Deep Probe, Lithoprobe SAREX and CD-ROM seismic data sets have provided important information about the structure of the Wyoming province. However, there is a critical need for EarthScope projects that collect additional geophysical data and develop more detailed images of Wyoming province crust. Integration of these geophysical models with ongoing petrologic, geochemical and isotopic studies has the best potential to achieve the EarthScope goal of elucidating the processes of crust formation and evolution.

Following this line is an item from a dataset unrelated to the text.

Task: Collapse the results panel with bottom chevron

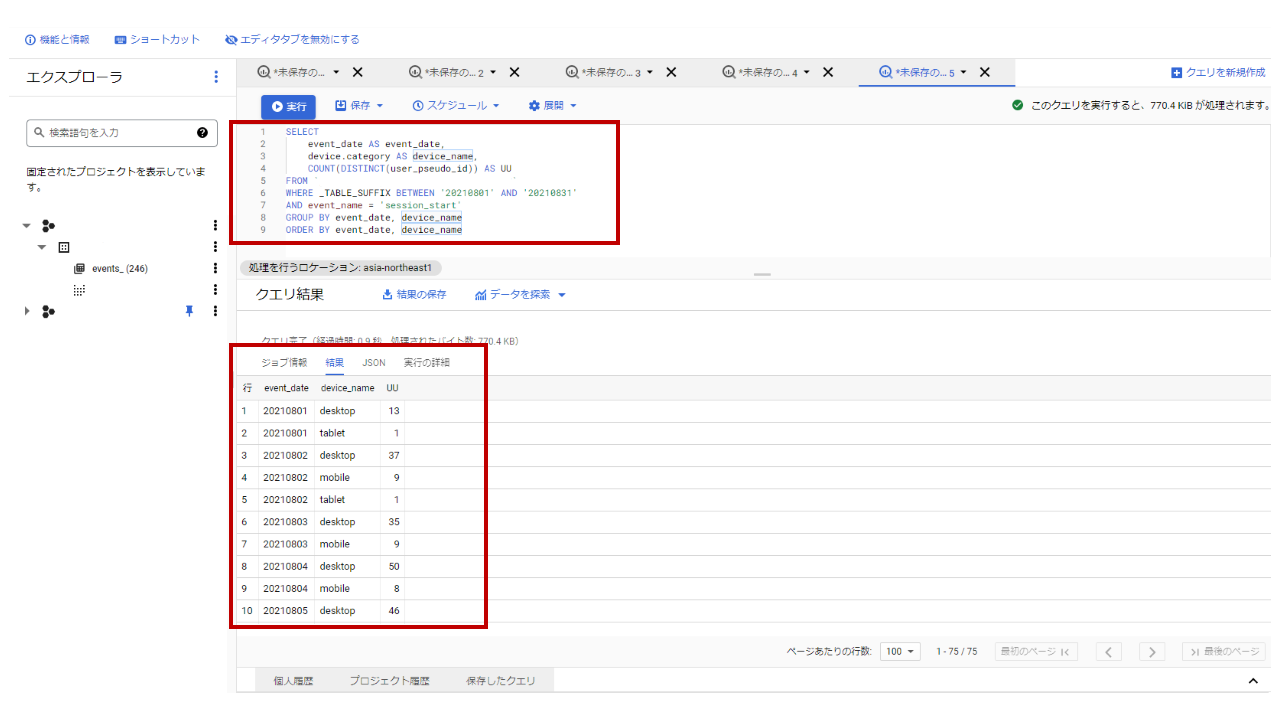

Studies of xenoliths provide a depth dimension to surface geology studies, and, in favorable circumstances, also provide the fourth dimension of time. Such studies, when combined with information derived from seismological investigations and heat flow measurements, allow a clearer picture of the composition, structure and thermal evolution of deep continental lithosphere. In particular, geochemical studies of xenoliths provide insights into the processes that formed and modified the deep lithosphere (e.g., melting, metamorphism, fluid infiltration, basaltic underplating) and when they occurred. While xenoliths can provide a glimpse of the types of lithologies present at depth and how they formed, they cannot be assumed to be representative of the deep lithosphere, and inferences regarding the dominant lithologies present in the lower crust or upper mantle must be tempered by geophysical constraints on bulk physical properties of these regions.

Mantle

Xenoliths from the lithospheric mantle are generally composed of peridotite, with lesser amounts of pyroxenite and/or eclogite. Equilibration temperatures for these lithologies can generally be determined on the basis of two-pyroxene thermometery; precise depths of equilibration are much harder to estimate unless the samples contain garnet. The crystallization ages of mantle xenoliths are also usually difficult to constrain, as zircon is a rare phase in most upper mantle lithologies and most xenoliths have resided above the blocking temperature of other radiogenic isotope systems (Rb-Sr, Sm-Nd, Lu-Hf) for a significant fraction of their histories. The Re-Os isotope system provides arguably the best means of determining the crystallization age of mantle xenoliths, but, like most model age approaches, carries significant uncertainty.

Crust

Xenoliths from the lower continental crust can be extremely heterogeneous in composition, but mafic compositions dominate in a number of regions. Equilibration T and P may determined from coexisting phases and, in some cases, thermal histories deduced from presence of frozen metamorphic reactions (e.g., coronas). The presence of zircon and other U-bearing accessory phases provides the opportunity to determine the thermal evolution of the lower crust (e.g., Schmitz and Bowring, 2003, CMP), which, combined with other isotopic studies (e.g., Sm-Nd, Lu-Hf and Pb-Pb) can be used to understand the development and evolution of the lithospheric section.